Graeme Ballantyne, business consultancy manager at Prudential, explains how to continue demonstrating your worth to both advisory and transactional clients.
Adviser charging – because you’re worth it? You may think you are however, do your clients believe you are?
This could be the difference between retaining your clients in a proposition with ongoing service, or them choosing a more transactional relationship next year.
As part of the Retail Distribution Review (RDR) implementation, advisers are refining or creating their propositions to retain existing clients and attract new ones.
How to continue to demonstrate your worth to clients
This article asks you to consider whether your propositions focus on what you do or whether they could focus more on the benefits the client receives.
A recent report indicated that only 13% of individuals would be looking for an ongoing advisory service, and unsurprisingly the majority of these individuals had assets in excess of £250,000 to invest.

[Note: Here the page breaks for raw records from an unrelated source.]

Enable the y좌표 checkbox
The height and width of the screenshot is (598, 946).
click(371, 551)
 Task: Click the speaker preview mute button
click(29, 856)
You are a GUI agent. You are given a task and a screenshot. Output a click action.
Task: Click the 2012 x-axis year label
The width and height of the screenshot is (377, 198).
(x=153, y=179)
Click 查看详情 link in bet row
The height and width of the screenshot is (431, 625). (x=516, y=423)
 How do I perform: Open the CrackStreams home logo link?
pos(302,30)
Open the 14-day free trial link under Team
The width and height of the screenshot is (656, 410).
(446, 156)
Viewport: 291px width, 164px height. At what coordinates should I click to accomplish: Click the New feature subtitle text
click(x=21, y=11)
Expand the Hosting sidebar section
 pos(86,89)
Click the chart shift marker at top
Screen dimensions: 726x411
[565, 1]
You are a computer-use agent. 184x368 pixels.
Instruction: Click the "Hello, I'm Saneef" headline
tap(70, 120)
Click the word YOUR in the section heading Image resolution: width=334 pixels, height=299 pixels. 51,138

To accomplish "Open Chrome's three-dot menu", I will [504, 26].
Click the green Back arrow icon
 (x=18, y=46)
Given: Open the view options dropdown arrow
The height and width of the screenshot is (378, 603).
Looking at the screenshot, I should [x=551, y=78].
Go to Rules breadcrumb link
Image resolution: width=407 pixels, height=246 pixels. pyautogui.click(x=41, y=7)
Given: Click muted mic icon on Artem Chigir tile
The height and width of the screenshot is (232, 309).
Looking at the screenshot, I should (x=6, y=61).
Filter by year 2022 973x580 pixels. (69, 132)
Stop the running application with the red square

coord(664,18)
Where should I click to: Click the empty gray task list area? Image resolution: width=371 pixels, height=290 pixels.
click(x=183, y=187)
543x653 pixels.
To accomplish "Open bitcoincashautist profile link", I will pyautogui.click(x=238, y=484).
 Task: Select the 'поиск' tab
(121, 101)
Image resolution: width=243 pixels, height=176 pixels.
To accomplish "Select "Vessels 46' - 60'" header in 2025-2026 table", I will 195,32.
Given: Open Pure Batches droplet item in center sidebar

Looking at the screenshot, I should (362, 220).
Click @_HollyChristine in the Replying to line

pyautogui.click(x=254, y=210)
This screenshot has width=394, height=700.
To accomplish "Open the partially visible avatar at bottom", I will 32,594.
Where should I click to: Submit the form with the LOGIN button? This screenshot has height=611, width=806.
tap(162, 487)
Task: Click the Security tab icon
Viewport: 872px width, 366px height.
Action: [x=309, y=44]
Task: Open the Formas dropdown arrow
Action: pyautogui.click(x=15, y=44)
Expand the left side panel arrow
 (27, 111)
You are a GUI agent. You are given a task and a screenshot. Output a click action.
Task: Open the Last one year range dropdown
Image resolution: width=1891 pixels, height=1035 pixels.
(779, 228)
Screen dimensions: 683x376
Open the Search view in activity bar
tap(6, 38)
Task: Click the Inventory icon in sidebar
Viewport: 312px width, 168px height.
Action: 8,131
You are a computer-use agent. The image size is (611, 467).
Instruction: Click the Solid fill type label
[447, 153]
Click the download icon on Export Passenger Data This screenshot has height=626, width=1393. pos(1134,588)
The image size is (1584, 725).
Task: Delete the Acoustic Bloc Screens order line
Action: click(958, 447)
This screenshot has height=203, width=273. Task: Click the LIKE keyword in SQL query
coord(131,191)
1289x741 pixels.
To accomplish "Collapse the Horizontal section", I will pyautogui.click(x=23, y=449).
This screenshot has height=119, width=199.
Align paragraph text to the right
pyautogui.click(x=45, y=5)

Additionally, the research found that 81% of those surveyed would seek professional advice at some stage, albeit on a more transactional basis. So there seems to be an appetite for a transactional service as well as an ongoing service in the mass affluent space and above.
In simple terms, post RDR there will be two distinct markets. One will be clients who want an ongoing relationship, and the other will be customers who want an advisory service that is transactional.
Each market may divide further but it is not the size of the asset pot that will drive client choice, it is their perception of the value they receive from their adviser.
It is worth reflecting how adviser charging may impact your client bank and the future cash flow in your firm.